Ma chronique figurait sur le défunt Cafard cosmique... La revoici.

 

 

 

Pour sa nouvelle trilogie – enfin, « nouvelle » pour nous autres Français : ce livre date de 2004, tout de même –, Ursula K. Le Guin a choisi de se livrer à l’exercice de la littérature « jeunesse » (exercice auquel elle s’était déjà livré avec Loin, très loin de tout et Les Chats volants). Ce que nous indiquent assez une couverture flashy, et, au dos de cette dernière, la mention « pour tous lecteurs à partir de 14 ans ». Mais autant le dire de suite : si l’on peut trouver dans Dons (Pen/USA Award 2005) un bon argument afin d’amener nos chères petites têtes blondes à la lectures des œuvres de la dame – ce que Terremer constituait déjà « officieusement », cela dit –, on ne saurait par contre y voir un repoussoir ; cette littérature jeunesse-là est bien de celles qui se lisent à tout âge, parce qu’elles ont le bon goût de ne pas prendre leurs supposés jeunes lecteurs pour des imbéciles.

 

Ursula K. Le Guin élabore donc un nouvel univers de fantasy, pour l’instant très sommairement décrit. Une inévitable carte, en début d’ouvrage, représente le nord des Rivages de l’Ouest, mais on ne s’y reportera guère. En effet, dans le cadre de ce roman, il n’est guère qu’une chose à retenir : l’opposition entre les Basses-Terres, d’une part, et les Entre-Terres et les Hautes-Terres, d’autre part. Dans ces dernières vivent de puissants sorciers, même si les habitants des Basses-Terres tendent à n’y voir que contes et fariboles.

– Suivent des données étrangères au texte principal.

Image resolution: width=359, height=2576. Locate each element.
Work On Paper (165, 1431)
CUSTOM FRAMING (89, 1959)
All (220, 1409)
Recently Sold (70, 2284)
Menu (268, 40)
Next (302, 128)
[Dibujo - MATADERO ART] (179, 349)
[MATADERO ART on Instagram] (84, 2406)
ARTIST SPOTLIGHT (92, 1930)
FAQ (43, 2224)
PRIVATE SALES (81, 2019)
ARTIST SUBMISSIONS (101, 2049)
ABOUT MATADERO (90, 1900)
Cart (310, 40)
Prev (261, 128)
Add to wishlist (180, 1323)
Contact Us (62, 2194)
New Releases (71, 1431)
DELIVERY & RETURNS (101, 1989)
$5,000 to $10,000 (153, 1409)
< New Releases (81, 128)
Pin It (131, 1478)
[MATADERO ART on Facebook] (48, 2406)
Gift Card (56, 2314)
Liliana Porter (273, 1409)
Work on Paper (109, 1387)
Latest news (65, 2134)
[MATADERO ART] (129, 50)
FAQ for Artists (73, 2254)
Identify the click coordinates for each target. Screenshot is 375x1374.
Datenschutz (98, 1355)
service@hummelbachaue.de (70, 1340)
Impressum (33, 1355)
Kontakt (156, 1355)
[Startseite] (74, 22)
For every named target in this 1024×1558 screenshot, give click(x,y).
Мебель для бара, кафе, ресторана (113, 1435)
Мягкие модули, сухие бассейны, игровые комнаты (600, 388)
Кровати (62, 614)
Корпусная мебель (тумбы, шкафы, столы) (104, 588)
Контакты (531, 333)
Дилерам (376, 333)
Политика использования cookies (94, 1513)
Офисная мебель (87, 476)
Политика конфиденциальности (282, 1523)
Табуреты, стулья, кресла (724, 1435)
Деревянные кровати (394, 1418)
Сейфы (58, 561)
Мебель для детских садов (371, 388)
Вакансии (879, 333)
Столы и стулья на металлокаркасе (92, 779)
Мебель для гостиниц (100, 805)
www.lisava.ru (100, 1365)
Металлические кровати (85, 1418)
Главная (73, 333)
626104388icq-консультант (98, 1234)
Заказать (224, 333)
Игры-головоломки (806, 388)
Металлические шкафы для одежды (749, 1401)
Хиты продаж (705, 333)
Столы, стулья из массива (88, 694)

L’essentiel de l’action du roman se concentre dans les collines des Entre-Terres. Là vivent des fermiers, qui sont tous autant de sorciers, ayant hérité de leur lignage un don particulier. Certains, par exemple, sont des guérisseurs, tandis que d’autres savent « appeler » les animaux. Orrec, lui, fils de Canoc, du lignage du terrible Caddard l’Aveugle, a hérité du pouvoir de destruction. De l’œil, de la main, du souffle et de la volonté, il peut « défaire » tout et n’importe quoi, y compris le vivant. Un pouvoir qui le terrifie tant qu’il a choisi, avec l’accord de son père, de ne pas faire usage de son don, en se mutilant lui-même, dans un sens : à l’instar de son ancêtre, il s’est aveuglé – mais « temporairement », à l’aide d’un bandeau sur les yeux. Car il est réputé pour avoir l’Œil sauvage, et peut-être bien l’Œil fort… 
Difficile, devant ces « sorciers » héritant d’un pouvoir bien précis et unique, de ne pas penser à certains mutants des comics américains, le personnage d’Orrec aux yeux bandés faisant même assurément penser au Cyclope des X-men…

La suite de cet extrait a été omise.